[[ Information supplied, beginning ]]

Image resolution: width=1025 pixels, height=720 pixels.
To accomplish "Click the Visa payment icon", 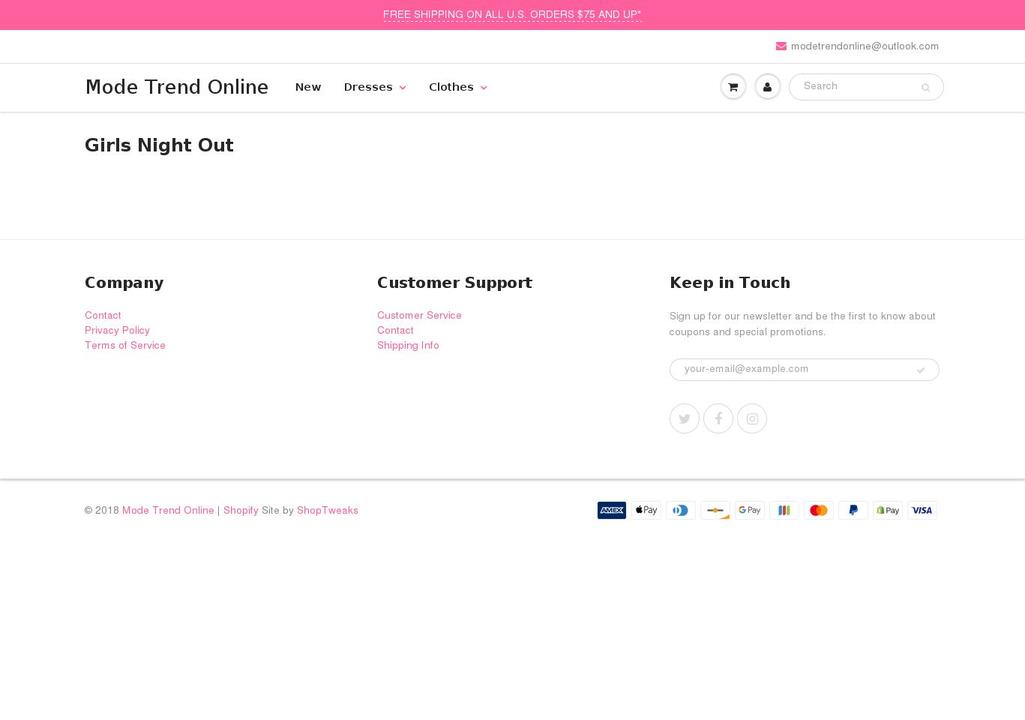I will [921, 510].
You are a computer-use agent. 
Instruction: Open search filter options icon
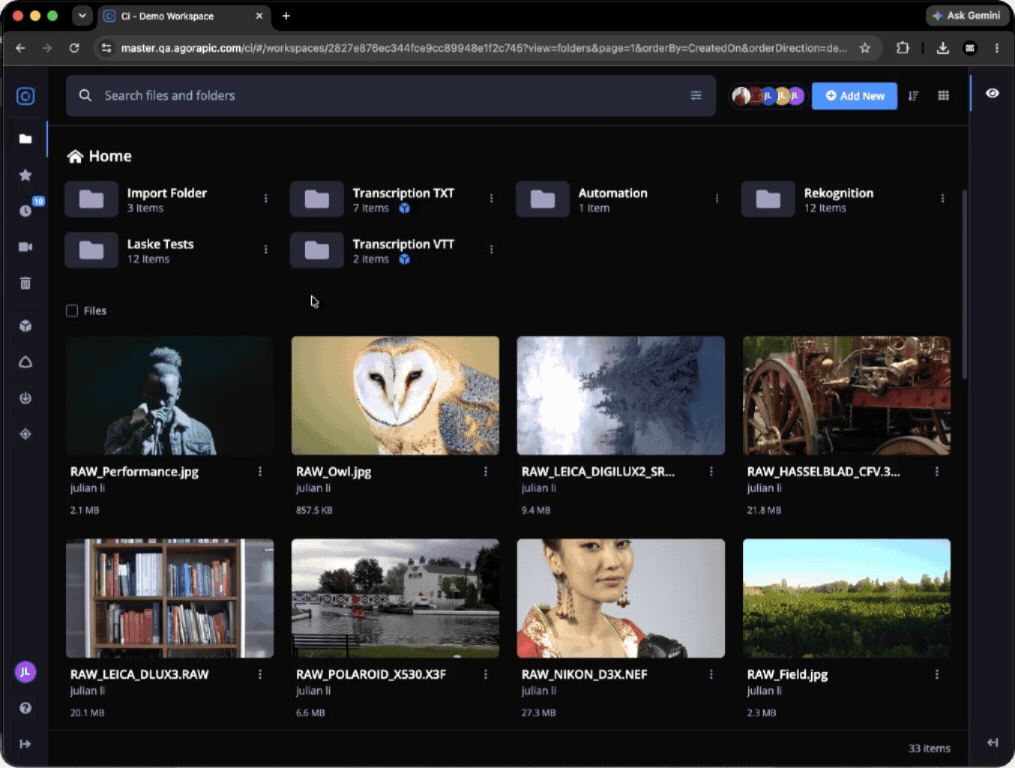coord(696,96)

[[ Information supplied, end ]]

■ What you have to do: Copy out exactly the lines between the line that contains "You are a computer-use agent." and the last line of the records, both ends included; leave out every picture.

■ Solution to this problem:
You are a computer-use agent. 
Instruction: Open search filter options icon
coord(696,96)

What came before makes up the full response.